I will be relocating to Sonora, Mexico in about three months and cannot find any info regarding getting a driver's license in Sonora. Is there anybody out there with the story about the requirements for same?

Thank you!


----------



## TundraGreen (Jul 15, 2010)

missy777 said:


> I will be relocating to Sonora, Mexico in about three months and cannot find any info regarding getting a driver's license in Sonora. Is there anybody out there with the story about the requirements for same?
> 
> Thank you!


Don't know about Sonora. I have both a automobile and motorcycle license for Jalisco. They are issued by the state so Sonora may be different. In Jalisco, it was pretty easy. Picture that they took, fingerprints, 10 question computer test, then a driving test of one loop around a small parking lot in their vehicle and that was it, about 30 minutes from start to finish with no advanced paperwork to mess with.


----------



## horseshoe846 (Feb 8, 2017)

We have drivers licenses for Morelos. As I remember it (from 5 years ago), there was perhaps a 20 question paper test (in Spanish). Since my Spanish was very young at the time they allowed my wife and I to work on the exam together. There was a vision test and my license says I need glasses. There was no driving test - possibly because our US licenses were still valid.


----------



## Isla Verde (Oct 19, 2011)

horseshoe846 said:


> We have drivers licenses for Morelos. As I remember it (from 5 years ago), there was perhaps a 20 question paper test (in Spanish). Since my Spanish was very young at the time they allowed my wife and I to work on the exam together. There was a vision test and my license says I need glasses. There was no driving test - possibly because our US licenses were still valid.

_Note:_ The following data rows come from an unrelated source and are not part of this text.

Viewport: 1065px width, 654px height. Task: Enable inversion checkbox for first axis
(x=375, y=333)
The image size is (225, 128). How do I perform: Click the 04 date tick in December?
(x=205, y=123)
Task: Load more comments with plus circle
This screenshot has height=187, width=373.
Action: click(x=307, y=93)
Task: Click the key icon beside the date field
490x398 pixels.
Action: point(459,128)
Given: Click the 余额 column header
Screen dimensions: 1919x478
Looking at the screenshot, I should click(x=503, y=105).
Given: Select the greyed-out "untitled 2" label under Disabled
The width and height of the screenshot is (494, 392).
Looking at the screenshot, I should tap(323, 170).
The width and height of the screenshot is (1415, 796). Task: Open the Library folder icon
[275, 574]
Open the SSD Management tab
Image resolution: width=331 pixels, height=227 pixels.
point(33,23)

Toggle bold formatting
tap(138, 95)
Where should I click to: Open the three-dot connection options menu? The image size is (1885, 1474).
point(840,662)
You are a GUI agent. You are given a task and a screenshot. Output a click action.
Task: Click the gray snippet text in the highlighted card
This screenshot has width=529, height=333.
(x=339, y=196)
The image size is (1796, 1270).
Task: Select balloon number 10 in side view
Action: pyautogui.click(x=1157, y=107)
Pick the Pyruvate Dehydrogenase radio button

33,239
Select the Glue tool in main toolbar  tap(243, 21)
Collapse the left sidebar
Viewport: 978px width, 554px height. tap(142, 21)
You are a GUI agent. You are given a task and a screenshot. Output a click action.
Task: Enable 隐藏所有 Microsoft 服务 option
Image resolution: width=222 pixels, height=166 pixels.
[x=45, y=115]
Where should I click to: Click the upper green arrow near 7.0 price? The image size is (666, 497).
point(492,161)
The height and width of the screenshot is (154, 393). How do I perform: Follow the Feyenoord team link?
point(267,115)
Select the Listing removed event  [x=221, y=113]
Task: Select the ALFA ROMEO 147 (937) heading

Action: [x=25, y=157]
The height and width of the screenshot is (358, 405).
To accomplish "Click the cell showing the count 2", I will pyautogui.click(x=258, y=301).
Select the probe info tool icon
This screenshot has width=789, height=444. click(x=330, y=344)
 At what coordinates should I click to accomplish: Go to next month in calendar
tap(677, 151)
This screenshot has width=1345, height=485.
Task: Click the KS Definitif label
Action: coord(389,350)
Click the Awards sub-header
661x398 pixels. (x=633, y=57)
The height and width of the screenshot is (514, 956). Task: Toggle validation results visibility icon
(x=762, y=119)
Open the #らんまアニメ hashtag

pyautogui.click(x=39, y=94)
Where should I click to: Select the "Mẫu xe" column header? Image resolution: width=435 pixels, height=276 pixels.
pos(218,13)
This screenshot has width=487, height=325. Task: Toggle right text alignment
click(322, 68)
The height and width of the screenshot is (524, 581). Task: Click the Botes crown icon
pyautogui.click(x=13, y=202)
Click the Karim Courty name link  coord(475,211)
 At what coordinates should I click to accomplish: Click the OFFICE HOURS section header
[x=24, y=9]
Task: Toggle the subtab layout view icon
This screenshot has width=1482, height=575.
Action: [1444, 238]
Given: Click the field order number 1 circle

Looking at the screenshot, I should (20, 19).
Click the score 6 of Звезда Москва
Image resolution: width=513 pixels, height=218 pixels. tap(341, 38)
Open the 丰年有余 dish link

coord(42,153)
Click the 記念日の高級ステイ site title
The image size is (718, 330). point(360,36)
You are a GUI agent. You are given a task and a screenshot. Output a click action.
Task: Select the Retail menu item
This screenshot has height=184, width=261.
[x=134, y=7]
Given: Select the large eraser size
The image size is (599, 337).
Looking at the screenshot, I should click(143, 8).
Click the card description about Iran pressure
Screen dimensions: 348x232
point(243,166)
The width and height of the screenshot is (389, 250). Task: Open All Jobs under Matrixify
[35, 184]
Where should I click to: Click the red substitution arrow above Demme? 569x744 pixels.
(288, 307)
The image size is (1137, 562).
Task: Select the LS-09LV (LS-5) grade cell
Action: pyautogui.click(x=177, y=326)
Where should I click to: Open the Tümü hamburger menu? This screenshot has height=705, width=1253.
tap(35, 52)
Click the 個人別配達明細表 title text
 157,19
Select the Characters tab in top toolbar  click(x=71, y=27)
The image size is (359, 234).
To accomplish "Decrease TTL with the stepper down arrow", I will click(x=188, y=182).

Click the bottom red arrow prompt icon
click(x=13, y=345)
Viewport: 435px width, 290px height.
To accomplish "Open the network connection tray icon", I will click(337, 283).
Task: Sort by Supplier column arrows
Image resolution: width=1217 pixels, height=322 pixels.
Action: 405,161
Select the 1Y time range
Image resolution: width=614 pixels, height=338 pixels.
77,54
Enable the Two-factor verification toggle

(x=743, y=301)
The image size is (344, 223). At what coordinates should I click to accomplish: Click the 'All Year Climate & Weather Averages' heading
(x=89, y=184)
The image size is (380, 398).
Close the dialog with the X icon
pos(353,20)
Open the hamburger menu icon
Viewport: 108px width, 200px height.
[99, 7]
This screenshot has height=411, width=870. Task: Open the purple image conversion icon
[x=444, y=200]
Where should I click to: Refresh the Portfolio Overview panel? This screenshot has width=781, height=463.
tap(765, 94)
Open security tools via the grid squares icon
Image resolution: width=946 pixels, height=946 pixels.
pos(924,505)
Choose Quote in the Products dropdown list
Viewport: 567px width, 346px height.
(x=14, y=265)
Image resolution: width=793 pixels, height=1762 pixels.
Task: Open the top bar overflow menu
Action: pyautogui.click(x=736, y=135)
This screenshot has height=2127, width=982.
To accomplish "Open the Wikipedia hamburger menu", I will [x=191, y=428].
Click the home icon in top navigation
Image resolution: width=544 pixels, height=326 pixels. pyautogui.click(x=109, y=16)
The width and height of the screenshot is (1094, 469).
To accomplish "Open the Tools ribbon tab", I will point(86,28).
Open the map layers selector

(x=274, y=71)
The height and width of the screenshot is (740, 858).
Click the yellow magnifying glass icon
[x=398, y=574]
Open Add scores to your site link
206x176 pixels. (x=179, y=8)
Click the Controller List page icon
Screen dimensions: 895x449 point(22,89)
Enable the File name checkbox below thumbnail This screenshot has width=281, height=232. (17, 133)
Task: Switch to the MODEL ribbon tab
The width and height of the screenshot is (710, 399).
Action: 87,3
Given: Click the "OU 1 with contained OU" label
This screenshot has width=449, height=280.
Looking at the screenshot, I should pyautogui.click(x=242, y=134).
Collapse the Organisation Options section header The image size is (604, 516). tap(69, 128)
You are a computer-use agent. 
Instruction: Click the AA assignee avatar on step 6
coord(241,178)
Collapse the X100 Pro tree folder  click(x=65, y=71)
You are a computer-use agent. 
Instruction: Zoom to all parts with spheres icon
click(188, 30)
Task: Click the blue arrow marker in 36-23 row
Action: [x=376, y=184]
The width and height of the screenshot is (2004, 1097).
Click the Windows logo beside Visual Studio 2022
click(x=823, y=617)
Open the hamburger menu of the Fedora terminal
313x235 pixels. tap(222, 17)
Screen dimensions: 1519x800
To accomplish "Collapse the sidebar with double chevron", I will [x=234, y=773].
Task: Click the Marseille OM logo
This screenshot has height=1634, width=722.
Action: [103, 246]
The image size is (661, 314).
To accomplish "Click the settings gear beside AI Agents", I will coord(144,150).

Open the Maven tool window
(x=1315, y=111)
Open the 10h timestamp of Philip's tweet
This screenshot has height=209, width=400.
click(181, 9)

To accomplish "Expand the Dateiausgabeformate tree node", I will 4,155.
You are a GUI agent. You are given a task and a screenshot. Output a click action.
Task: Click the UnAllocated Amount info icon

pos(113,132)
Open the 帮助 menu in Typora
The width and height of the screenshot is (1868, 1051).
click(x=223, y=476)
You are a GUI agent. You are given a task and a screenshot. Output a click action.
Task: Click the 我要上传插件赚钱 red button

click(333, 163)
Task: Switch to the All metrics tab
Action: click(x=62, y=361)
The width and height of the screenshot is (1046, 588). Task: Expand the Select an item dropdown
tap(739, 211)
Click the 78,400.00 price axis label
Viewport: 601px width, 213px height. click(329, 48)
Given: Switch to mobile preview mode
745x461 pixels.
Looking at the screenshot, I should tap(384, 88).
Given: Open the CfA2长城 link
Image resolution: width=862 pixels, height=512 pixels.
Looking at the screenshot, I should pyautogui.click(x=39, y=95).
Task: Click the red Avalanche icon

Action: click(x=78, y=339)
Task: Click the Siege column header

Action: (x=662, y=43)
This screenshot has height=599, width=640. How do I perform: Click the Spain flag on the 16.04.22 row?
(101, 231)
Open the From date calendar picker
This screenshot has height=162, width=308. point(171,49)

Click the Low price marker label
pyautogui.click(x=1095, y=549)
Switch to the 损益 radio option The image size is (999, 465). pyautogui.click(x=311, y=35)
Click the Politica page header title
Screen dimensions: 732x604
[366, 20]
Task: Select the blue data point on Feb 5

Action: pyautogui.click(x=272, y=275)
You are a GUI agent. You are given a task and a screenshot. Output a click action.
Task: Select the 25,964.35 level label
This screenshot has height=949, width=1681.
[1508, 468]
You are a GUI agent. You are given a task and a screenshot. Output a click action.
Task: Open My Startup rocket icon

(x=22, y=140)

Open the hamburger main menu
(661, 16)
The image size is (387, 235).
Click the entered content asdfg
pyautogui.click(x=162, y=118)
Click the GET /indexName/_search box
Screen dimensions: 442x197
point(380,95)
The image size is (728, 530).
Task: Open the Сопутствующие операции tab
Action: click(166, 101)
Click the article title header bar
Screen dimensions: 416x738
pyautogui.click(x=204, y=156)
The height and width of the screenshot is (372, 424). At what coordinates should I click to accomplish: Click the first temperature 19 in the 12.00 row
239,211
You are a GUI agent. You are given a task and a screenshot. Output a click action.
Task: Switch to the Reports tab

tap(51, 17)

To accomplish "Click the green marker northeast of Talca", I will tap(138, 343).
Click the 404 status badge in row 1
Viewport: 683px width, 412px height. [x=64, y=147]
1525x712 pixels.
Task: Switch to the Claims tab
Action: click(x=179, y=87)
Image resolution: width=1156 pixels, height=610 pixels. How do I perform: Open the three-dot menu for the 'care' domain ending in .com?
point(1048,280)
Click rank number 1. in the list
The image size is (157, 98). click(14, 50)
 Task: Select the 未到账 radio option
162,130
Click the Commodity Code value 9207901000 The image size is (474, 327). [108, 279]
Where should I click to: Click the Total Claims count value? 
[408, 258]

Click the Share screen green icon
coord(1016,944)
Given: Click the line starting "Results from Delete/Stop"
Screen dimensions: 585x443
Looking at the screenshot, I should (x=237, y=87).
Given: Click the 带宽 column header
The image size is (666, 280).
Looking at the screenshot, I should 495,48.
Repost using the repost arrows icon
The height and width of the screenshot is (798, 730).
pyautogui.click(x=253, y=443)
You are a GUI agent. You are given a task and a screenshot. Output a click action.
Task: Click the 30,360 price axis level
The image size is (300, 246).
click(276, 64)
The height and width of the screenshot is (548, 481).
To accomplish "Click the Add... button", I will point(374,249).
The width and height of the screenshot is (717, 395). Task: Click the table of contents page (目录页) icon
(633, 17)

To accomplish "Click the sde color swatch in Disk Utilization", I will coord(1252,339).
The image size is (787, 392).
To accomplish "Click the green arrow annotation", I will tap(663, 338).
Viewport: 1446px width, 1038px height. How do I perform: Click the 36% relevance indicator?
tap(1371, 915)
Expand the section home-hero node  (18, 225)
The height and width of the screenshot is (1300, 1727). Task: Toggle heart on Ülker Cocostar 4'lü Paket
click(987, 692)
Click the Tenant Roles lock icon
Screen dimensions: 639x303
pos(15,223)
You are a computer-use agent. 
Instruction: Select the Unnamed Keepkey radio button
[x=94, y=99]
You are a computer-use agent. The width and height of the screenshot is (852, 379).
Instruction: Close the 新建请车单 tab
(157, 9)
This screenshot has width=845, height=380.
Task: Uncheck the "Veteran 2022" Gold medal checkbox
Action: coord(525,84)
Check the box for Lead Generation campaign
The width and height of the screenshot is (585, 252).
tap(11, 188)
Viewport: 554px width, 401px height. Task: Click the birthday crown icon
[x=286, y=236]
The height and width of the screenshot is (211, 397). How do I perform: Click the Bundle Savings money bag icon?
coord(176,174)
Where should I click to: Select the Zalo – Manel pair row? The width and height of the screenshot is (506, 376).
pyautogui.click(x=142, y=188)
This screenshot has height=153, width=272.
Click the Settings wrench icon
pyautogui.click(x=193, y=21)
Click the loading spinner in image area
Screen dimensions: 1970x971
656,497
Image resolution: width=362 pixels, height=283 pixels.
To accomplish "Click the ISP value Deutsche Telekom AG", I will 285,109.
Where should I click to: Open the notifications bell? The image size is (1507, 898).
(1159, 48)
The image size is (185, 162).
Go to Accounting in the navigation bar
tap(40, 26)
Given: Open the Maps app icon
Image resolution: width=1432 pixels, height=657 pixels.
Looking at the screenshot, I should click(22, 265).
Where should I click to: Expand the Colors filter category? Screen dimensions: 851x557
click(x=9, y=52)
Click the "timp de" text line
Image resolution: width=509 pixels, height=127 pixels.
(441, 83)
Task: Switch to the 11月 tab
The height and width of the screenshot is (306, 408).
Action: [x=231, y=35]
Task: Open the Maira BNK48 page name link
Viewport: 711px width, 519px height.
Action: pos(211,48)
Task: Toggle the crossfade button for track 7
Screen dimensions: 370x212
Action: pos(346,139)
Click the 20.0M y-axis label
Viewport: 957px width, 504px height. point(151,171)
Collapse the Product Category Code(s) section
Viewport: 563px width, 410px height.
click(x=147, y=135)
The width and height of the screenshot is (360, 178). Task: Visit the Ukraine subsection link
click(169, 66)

Some places don't require a driving test from anyone, at least that's the case in Mexico City.


----------



## joaquinx (Jul 3, 2010)

You do have three months to worry about this, however, your US driver's license is good. After you relocate, you can head down to the Transito office and ask about the requirements of a license.


----------



## RVGRINGO (May 16, 2007)

Here is the Sonora website with the requirements for a driving license in that state:

Gobierno Del Estado de Sonora


----------